• [What you should do]
Copy the lines from the one containing "Team (554, 84)" through the end of the records, including both of those lines.

======== Data excerpts ========

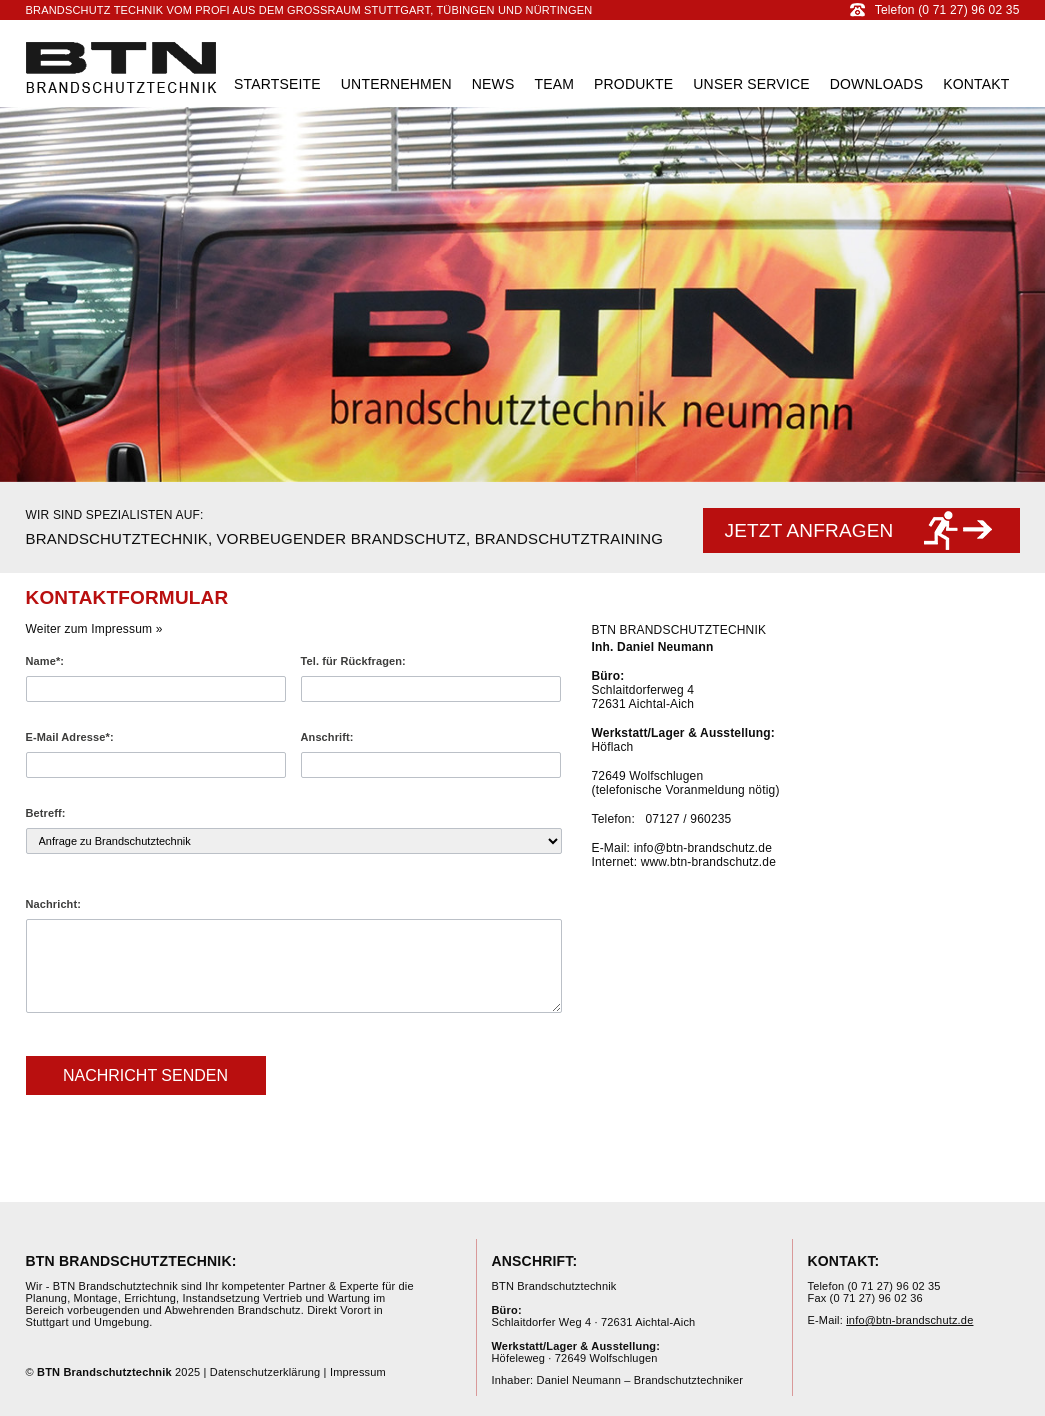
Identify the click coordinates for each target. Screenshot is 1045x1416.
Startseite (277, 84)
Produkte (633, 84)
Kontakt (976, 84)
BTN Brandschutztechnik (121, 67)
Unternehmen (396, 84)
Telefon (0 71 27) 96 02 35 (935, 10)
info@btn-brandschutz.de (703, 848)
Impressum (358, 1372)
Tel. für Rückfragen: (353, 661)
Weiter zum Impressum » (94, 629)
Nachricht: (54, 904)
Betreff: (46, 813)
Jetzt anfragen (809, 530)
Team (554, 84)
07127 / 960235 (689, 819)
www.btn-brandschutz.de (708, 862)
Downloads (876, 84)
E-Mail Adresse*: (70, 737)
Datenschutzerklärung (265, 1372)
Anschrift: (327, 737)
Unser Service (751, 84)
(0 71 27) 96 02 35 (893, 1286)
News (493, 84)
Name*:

========

• [Correct response]
Team (554, 84)
07127 / 960235 (689, 819)
www.btn-brandschutz.de (708, 862)
Downloads (876, 84)
E-Mail Adresse*: (70, 737)
Datenschutzerklärung (265, 1372)
Anschrift: (327, 737)
Unser Service (751, 84)
(0 71 27) 96 02 35 (893, 1286)
News (493, 84)
Name*:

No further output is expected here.